HESS opinions: Improving the evaluation of groundwater representation in continental to global scale models
Continental- to global-scale hydrologic and land surface models increasingly include representations of the groundwater system, driven by crucial Earth science and sustainability problems. These models are essential for examining, communicating, and understanding the dynamic interactions between the Earth System above and below the land surface as well as the opportunities and limits of groundwater resources. A key question for this nascent and rapidly developing field is how to evaluate the realism and performance of such large-scale groundwater models given limitations in data availability and commensurability. Our objective is to provide clear recommendations for improving the evaluation of groundwater representation in continental- to global-scale models. We identify three evaluation approaches, including comparing model outputs with available observations of groundwater levels or other state or flux variables (observation-based evaluation); comparing several models with each other with or without reference to actual observations (model-based evaluation); and comparing model behavior with expert expectations of hydrologic behaviors that we expect to see in particular regions or at particular times (expert-based evaluation).
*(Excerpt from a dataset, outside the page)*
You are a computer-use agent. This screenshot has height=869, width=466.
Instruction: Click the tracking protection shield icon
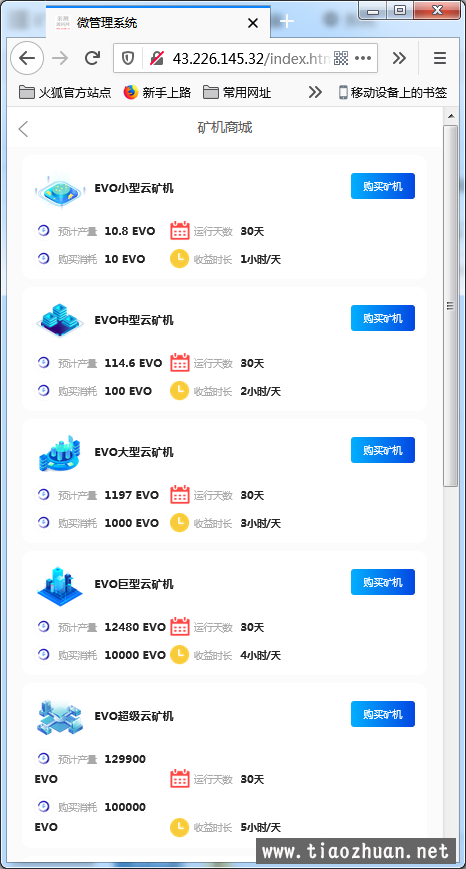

Based on current and evolving practices in model evaluation as well as innovations in observations, machine learning and expert elicitation, we argue that combining observation-, model-, and expert-based model evaluation approaches may significantly improve the realism of groundwater representation in large-scale models, and thus our quantification, understanding, and prediction of crucial Earth science and sustainability problems. We encourage greater community-level communication and cooperation on these challenges, including among global hydrology and land surface modelers, local to regional hydrogeologists, and hydrologists focused on model development and evaluation.